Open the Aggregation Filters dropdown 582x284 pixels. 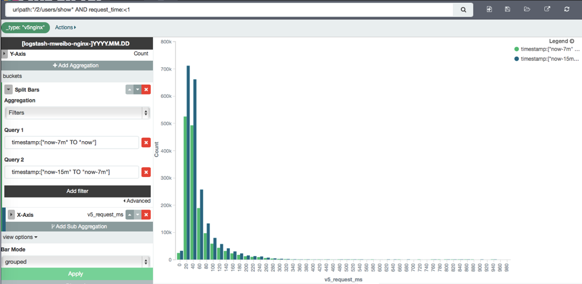pos(77,113)
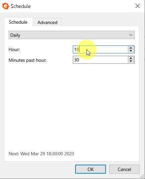Switch to the Advanced tab
The width and height of the screenshot is (145, 179).
pyautogui.click(x=47, y=22)
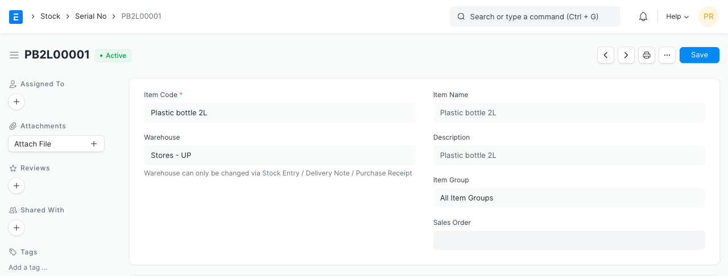The height and width of the screenshot is (276, 728).
Task: Click Add a tag text
Action: [x=28, y=267]
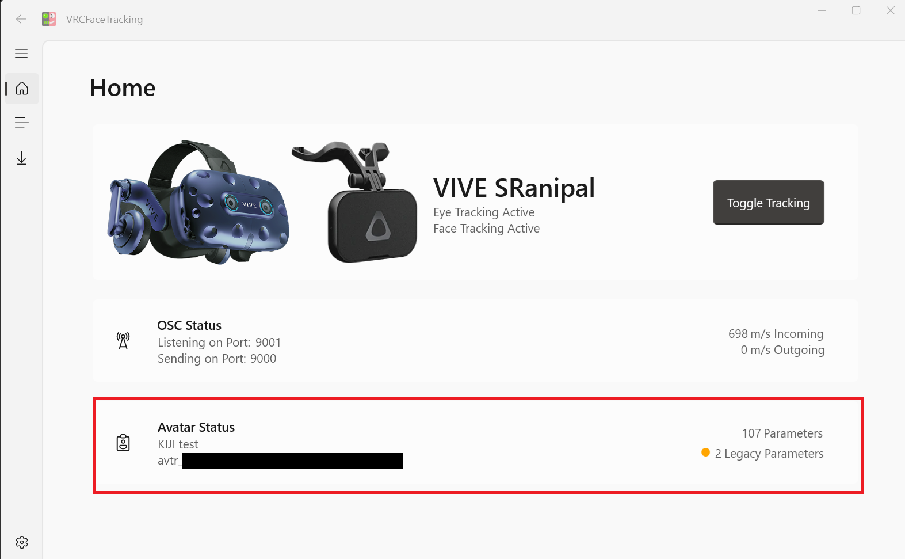This screenshot has width=905, height=559.
Task: Click the OSC antenna status icon
Action: 123,341
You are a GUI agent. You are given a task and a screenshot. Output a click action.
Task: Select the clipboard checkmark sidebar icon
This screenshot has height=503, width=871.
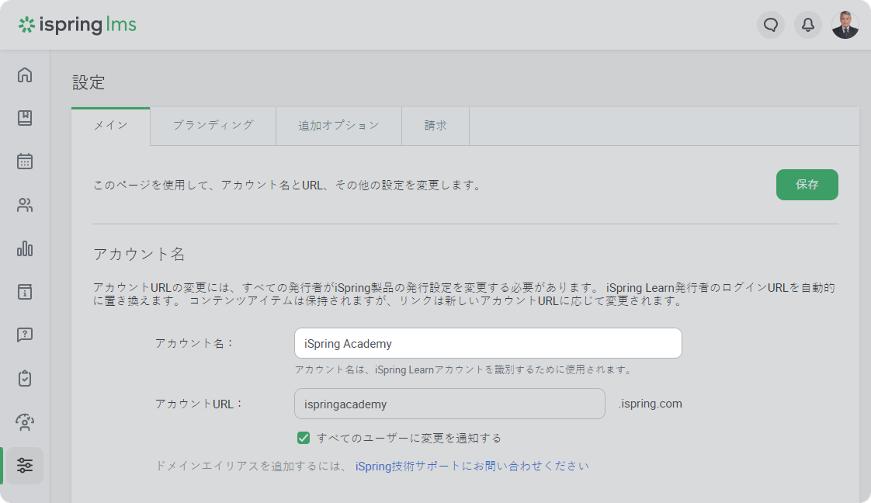[25, 379]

..........

## YOUR GOAL
The answer should contain only the lines from the one with "Task: Select the" through the last line of the material, given word for word and without pictures.

## OUTPUT
Task: Select the clipboard checkmark sidebar icon
This screenshot has height=503, width=871.
[25, 379]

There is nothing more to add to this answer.